For the past two weeks, the market has camped out around the all time highs with 1) diminishing participation, 2) pathetic volume, 3) low activity, and 4) small intraday ranges.  These factors strongly suggest that the professionals are not actively a part of the auction, with the day-timeframe traders and algos dominating each session.  After all, it only makes sense - do smart, well-capitalized market participants buy the high? No.  But, the kicker is no one is selling it either, due to this idea that the market will only go up.  Pullbacks are of course bought - a strategy that has yielded reward for years now.  So when the market it as the highs, the trading becomes rather miserable.

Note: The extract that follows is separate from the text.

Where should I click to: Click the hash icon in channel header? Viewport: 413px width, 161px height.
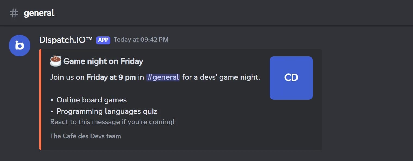pyautogui.click(x=14, y=13)
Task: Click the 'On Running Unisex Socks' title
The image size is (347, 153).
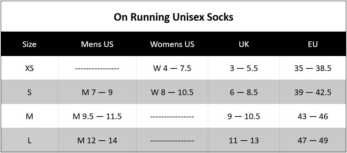Action: click(x=173, y=17)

Given the weakness of the hands holding positions up here, the chances for a hard liquidation break only increase with each passing day.  This would create good trading conditions once again!  Here are some levels and ideas going forward:

Daily Chart as of 2/27
Below the current prices, the market structure is very suspect: multiple poor lows, unvisited prominent POC's, and too many anomalies to point out.  All of these point to weak money pushing the market up, with weaker money entering at each successive updrive, until the weakest of them all are at the high.  When stronger hands enter, it won't take much to puke out the longs.

Going forward, Friday closed between a rock and a hard place: both beneath and above it are consecutive poor lows & highs.  Multiple poor lows/highs create an exponentially larger tug on price, so imagine the market as currently being between two poles of a powerful magnet.  Until one direction (up or down) is visited, we can't say for sure which direction it will go.  But with two weeks of weak hands loaded up, any downside break is likely to be powerful and lasting.

Bonus: What is a poor low/high?  Let's look at the profile.

Two poor highs are circled
Poor highs are when two half hr bars close very close (usually 1tick or less) to each other.  Usually the profile will be rather fat even out to the extremes, instead of slimming down.  To contrast the poor high, one need only look at the lows from each session that made a poor high - they are good: both have tails that are reasonably long, in proportion with the rest of the profile.  Poor highs have the tendency to not be a lasting foundation - the market revisits them in search of a better counter-push to establish a base from which a lasting directional push can occur.  Something to consider when you're evaluating the odds of your trade working!